» TASK OBJECTIVE
The response should consist of every record, reproduced exactly.

Stored data:
================

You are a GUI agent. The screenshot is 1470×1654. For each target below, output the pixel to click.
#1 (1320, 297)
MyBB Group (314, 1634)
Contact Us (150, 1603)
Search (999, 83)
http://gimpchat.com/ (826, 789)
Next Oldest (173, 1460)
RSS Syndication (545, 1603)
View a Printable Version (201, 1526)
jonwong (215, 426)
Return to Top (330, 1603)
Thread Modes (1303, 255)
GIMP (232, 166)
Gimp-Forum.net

================

» RESULT
You are a GUI agent. The screenshot is 1470×1654. For each target below, output the pixel to click.
#1 (1320, 297)
MyBB Group (314, 1634)
Contact Us (150, 1603)
Search (999, 83)
http://gimpchat.com/ (826, 789)
Next Oldest (173, 1460)
RSS Syndication (545, 1603)
View a Printable Version (201, 1526)
jonwong (215, 426)
Return to Top (330, 1603)
Thread Modes (1303, 255)
GIMP (232, 166)
Gimp-Forum.net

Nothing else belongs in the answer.